特に総面積の約7割を占める森林は、まちの未来を支える産業となる可能性を秘めています。胆振東部地震で森林資源も大きな被害も受けましたが、林業にとどまらない森林の価値を引き出すまちづくりに10年近く取り組んだ結果、厚真町には森林ローカルベンチャーが10社誕生し、多様なプレイヤーが林業に携わるようになりました。
「厚真町の森林をより良くしたい」という各々の思いが、厚真町の林業に少しずつ変化をもたらしています。
今回は、林業や木材を中心に厚真町のまちづくりに取り組んできた厚真町役場の宮久史さんと、2023年秋に厚真町で製材所を立ち上げた「木の種社」の中川貴之さんに話を伺い、厚真町の森林や林業について教えてもらいました。
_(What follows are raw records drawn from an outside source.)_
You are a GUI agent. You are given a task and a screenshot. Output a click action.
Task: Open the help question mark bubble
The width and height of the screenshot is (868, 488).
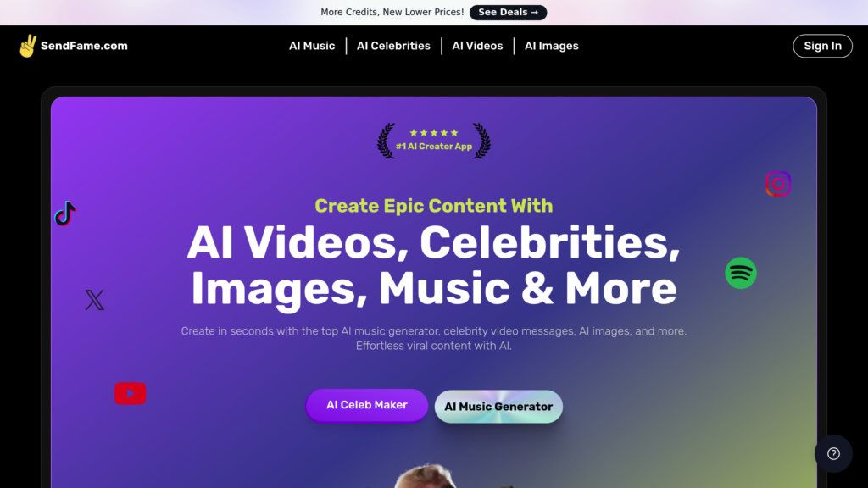click(x=833, y=454)
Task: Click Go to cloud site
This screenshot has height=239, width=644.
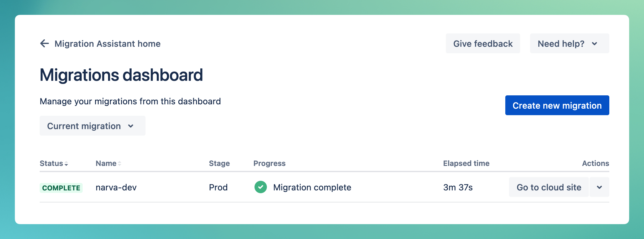Action: pyautogui.click(x=549, y=187)
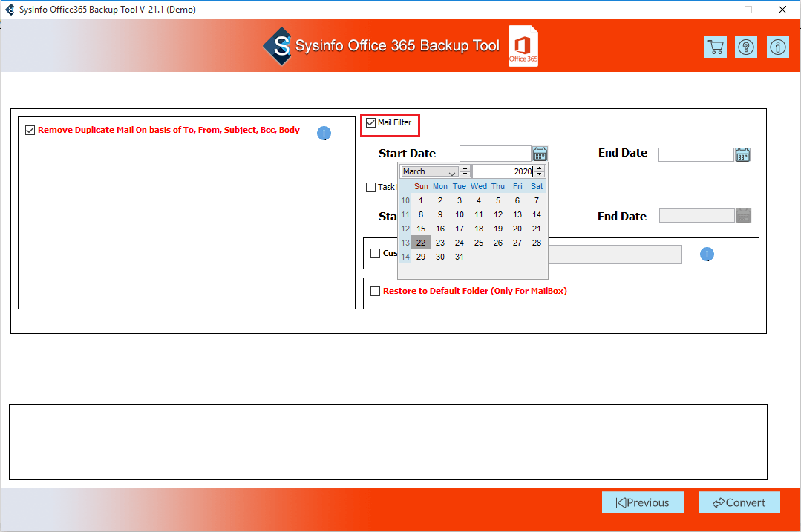Open the mail End Date calendar icon
Image resolution: width=801 pixels, height=532 pixels.
[x=742, y=154]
「森林の都合」を考えた、小回りのきく製材所を厚真町に
厚真町役場の林業・森林再生推進グループで林業を軸としたまちづくりを牽引してきた宮さんに話を聞くと、厚真町では年間約100ヘクタールほどの森林が皆伐されますが、そのほとんどが付加価値のつかない丸太のまま町外へ出てしまうことが課題だったといいます。
宮さん「一次産業に携わる人にとって六次産業化は誰もが目指す目標のひとつだと思います。しかし、野菜や魚と比べて木材は、丸太を板に引いたり、乾燥させたりと一般消費者が加工できる状態にするまでにかなり手間がかかる資源です。
地域の木材を活用し、厚真町の林業を六次産業化、あるいは地域に暮らす人々が森の恵みを生活の中で活用するためには、木材を加工する人たちが丸太を手に取れる形に変える製材所がまずは必要だと感じていました」

宮さんが思い描いていたのは、量で勝負しない「小回りのきく製材所」でした。
宮さん「大切にしていたのは、大規模な工場が手に余る木材をいかに利用できるか。ひとつひとつの木材と小さなニーズにも対応できる、小回りのきく製材所こそ厚真町に必要な機能だと考えていました。
また、地域の森林資源を活用するには多様な木材を価値化することが重要だと思います。
厚真町の森林には人工林だけでなくシナノキやミズナラなど多様な広葉樹が生育しています。しかし、特定の木材だけを集めようとすると、他の木材は安価で取引されたり、燃料チップとして使われたりします。
このように森林と人とのつながりかたが合致しないと過剰な負荷を森林に与えてしまいますし、森林本来もっている価値を取り出すことなく、ただ伐採面積が増えていく事になりかねません。
そうならないためにも、森林の都合を考え、多様な木材に価値をつけていく必要があるんです。そんな森林と適切につながるきっかけとなる製材所が厚真町にあればいいなと思っていました」
ニッチで多様な森林と生きていきたいと話す宮さんが製材所をつくる際に大切にしていたのは、思いを共有できる人を「待つこと」。
宮さん「いくらこちらが製材所を作りたいと思っても、本気になってくれる人が来なければ事業は成立しません。興味を持つ人にアプローチをしたり、私たちが意思表示をしたりしながら、思いが一致する人を待っていました」
そんな厚真町のビジョンとぴったり重なったのが、「木の種社」の中川さんでした。
道産材は付加価値がつきにくい、だからこそ意味がある
中川さんは2019年に厚真町の起業型地域おこし協力隊に着任後、「木の種社」を設立し、2023年秋には道産材の丸太を板に加工する製材所を立ち上げました。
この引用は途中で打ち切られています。